Term 2025 Winter 2: January - April 2026

Course info

Instructors:
Katie Burak
Website: https://katieburak.github.io/
Email:
Slack: @Katie Burak

Gabriela V. Cohen Freue
Website: https://gcohenfr.github.io/
Email:
Slack: @gcohenfr

Office hours:
See Canvas for times and locations.

Course webpage:
WWW: https://ubc-stat.github.io/dsci-200/
Canvas: https://canvas.ubc.ca/courses/

Lectures/Labs:
See Canvas for times and locations.

Prerequisite:
DSCI 100

Course objectives

The course objective is to train students in navigating the many aspects of data needed to successfully work through the data stage of the data analysis lifecycle. Students will broaden their applied statistical knowledge base and skillset required to dive into statistical and computational modelling in subsequent courses. Students will learn how to explore different layers of the data structure, consider the limitations introduced by the study design, acknowledge security and ownership features related to data, and address problems encountered in the data at hand. The course also aims to demonstrate how simulation studies can be carried out to examine properties of estimators and algorithms (i.e., beyond the data stage). The course reinforces and refines the computational skills (i.e., writing computer scripts), tools and resources learned in DSCI_V 100 to analyze data, as well as to draw and communicate appropriate conclusions.

Learning outcomes

  • Constructively reflect on how the data was collected for the statistical question being asked. Identify improvements and where improvements cannot be made and clearly discuss the limitations of the study design with regards to the conclusions that can be drawn for the question being asked.

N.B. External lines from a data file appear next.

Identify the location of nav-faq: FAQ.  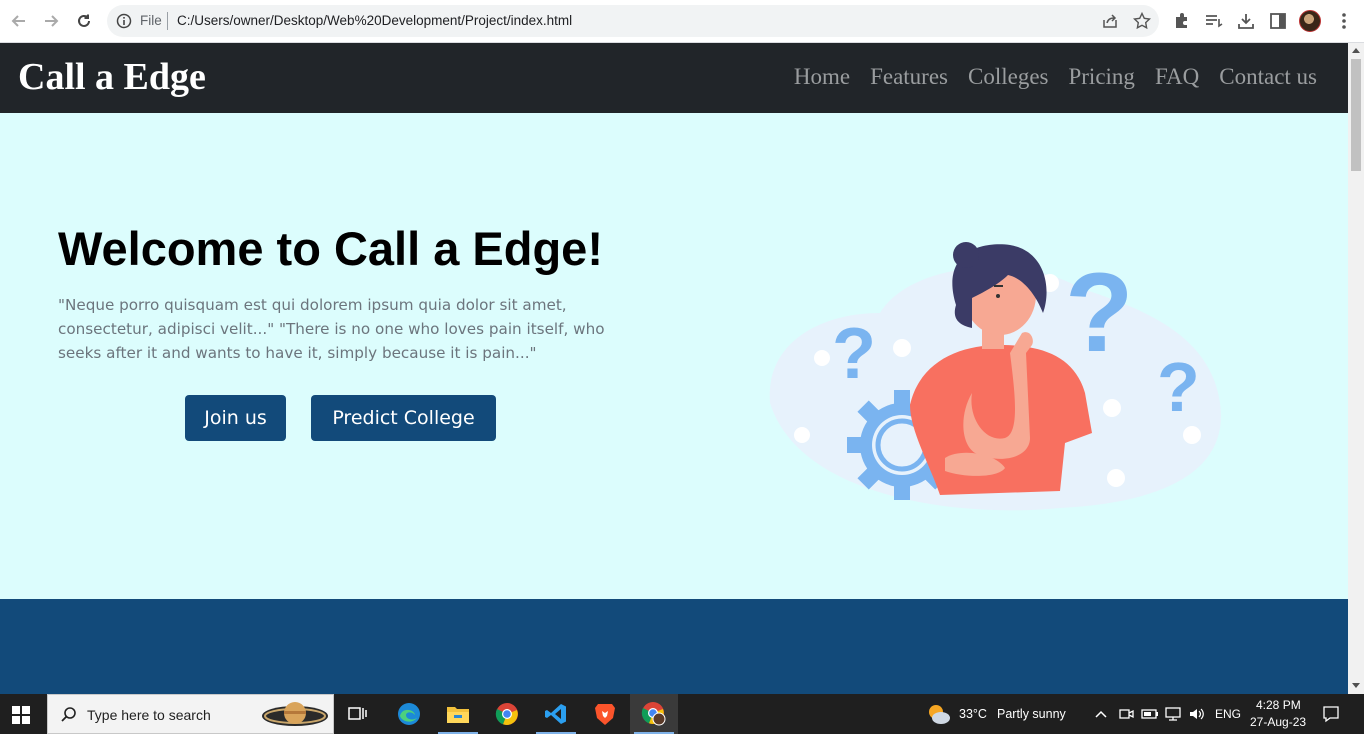
(1177, 77).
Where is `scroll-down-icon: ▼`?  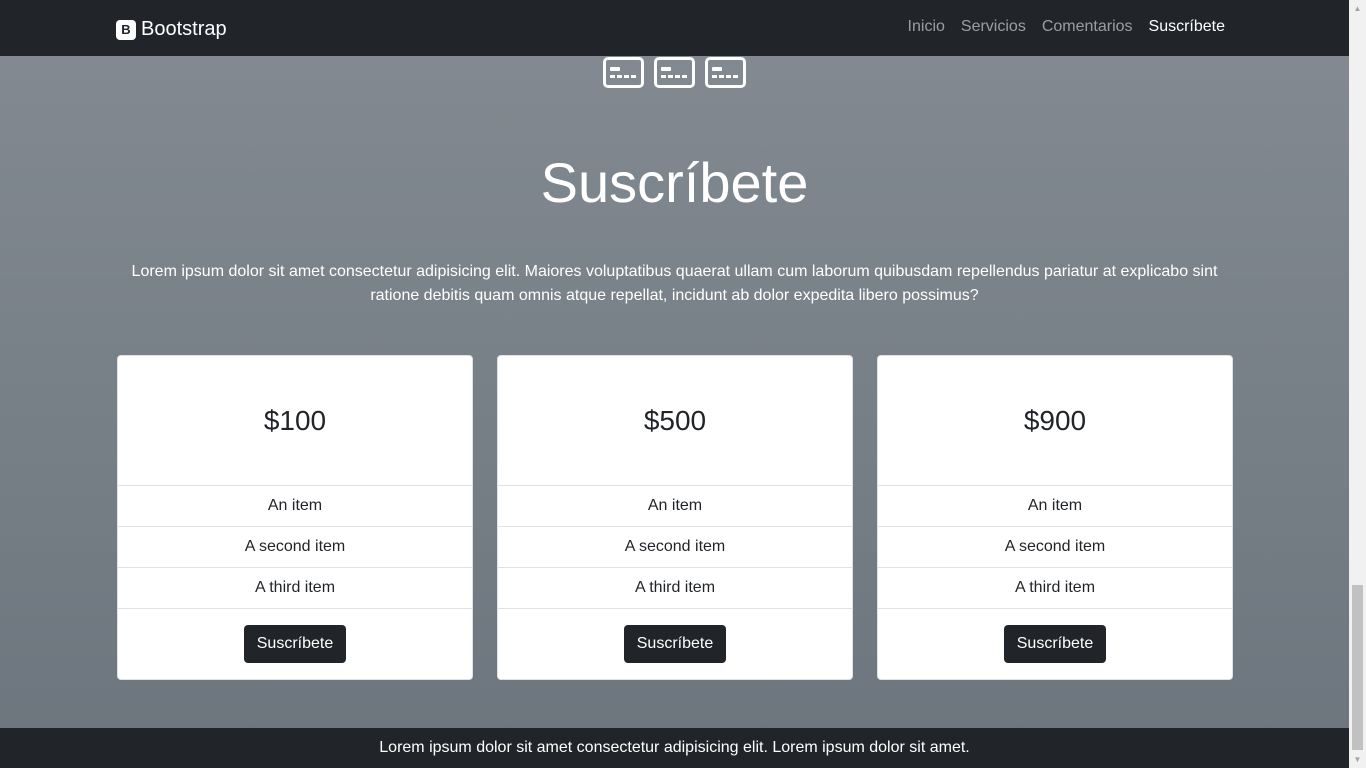
scroll-down-icon: ▼ is located at coordinates (1358, 760).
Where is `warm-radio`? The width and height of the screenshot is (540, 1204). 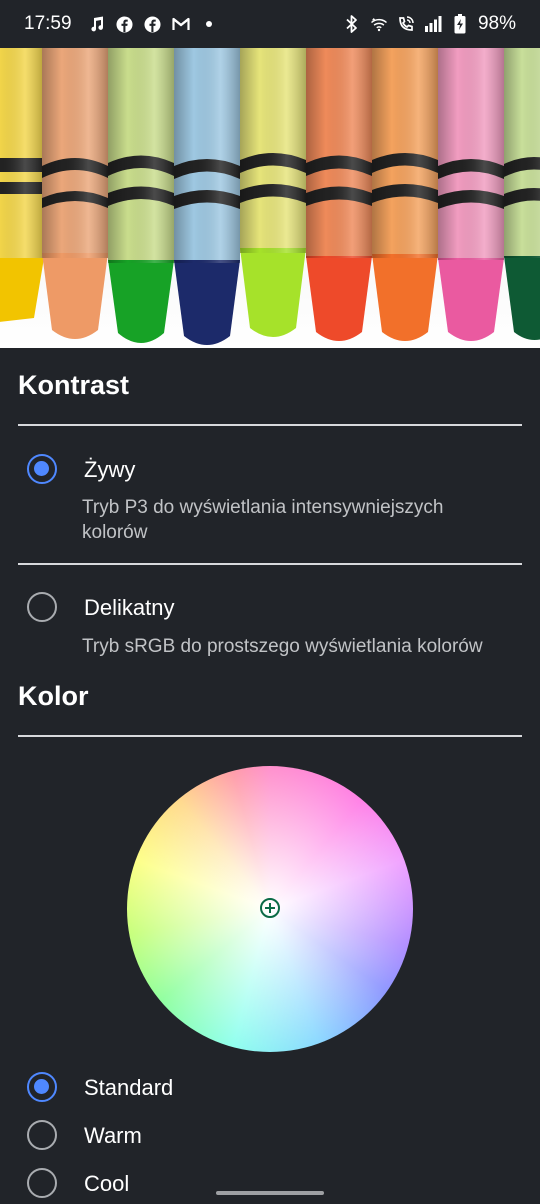 warm-radio is located at coordinates (42, 1135).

  • Determine the data acquisition strategy needed for a given data source and use common data science tools to write reproducible computer scripts to read the data into the chosen programming language from that data source.

  • Identify when data simulation is a useful technique for assessing an analysis method, as well as plan and carryout appropriate simulations based on the task at hand.

  • Identify outliers and data anomalies, justify and apply strategies for managing the these, and reflect on the consequences with regards to the conclusions of the chosen method.

  • Identify when and why data are missing, justify and apply strategies for managing the missing data, and reflect on the consequences with regards to the conclusions of the chosen method.

  • Plan and carry out exploratory data analysis using statistical and visualization techniques for the purpose of generating hypotheses and planning a further valid statistical analysis.

  • Appraise the impact of measurement scales, units, significant digits, and measurement error on data analysis, as well as using simple methods to mitigate these effects on results of the analysis.

  • Evaluate and justify the data privacy needs for a given data analysis, and where needed, choose and apply an appropriate data privacy technique. Reflect on the consequences with regards to the conclusions of the chosen method.

  • Evaluate and justify who owns the data for a given case.